Task instructions
Scan the lines below for the string "agent" and report how many lines contain it, giving only the number.

Available records
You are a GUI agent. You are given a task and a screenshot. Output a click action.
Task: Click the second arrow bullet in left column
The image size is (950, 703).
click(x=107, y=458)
==
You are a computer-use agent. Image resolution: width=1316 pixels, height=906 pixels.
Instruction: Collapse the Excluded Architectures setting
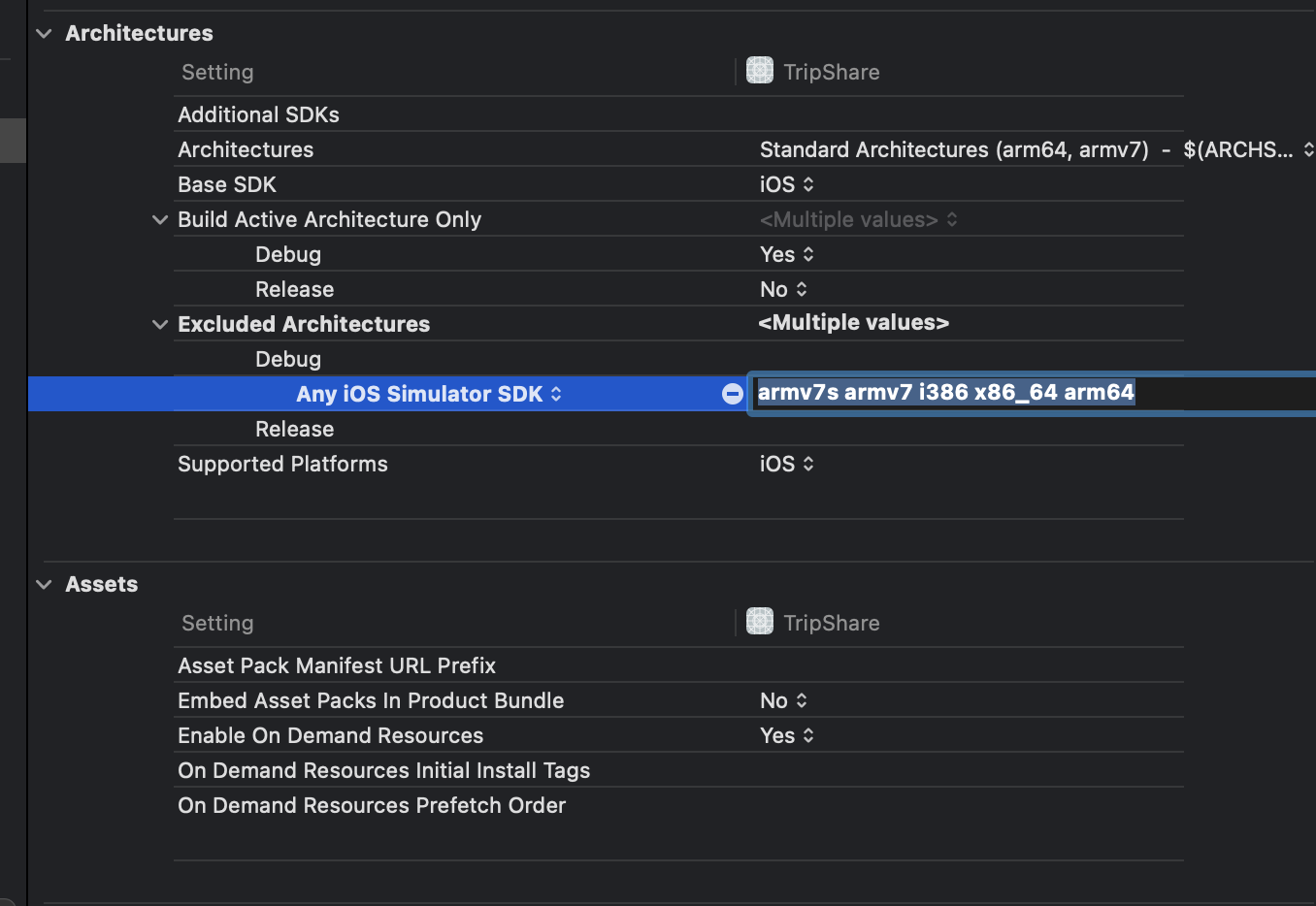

Task solution
2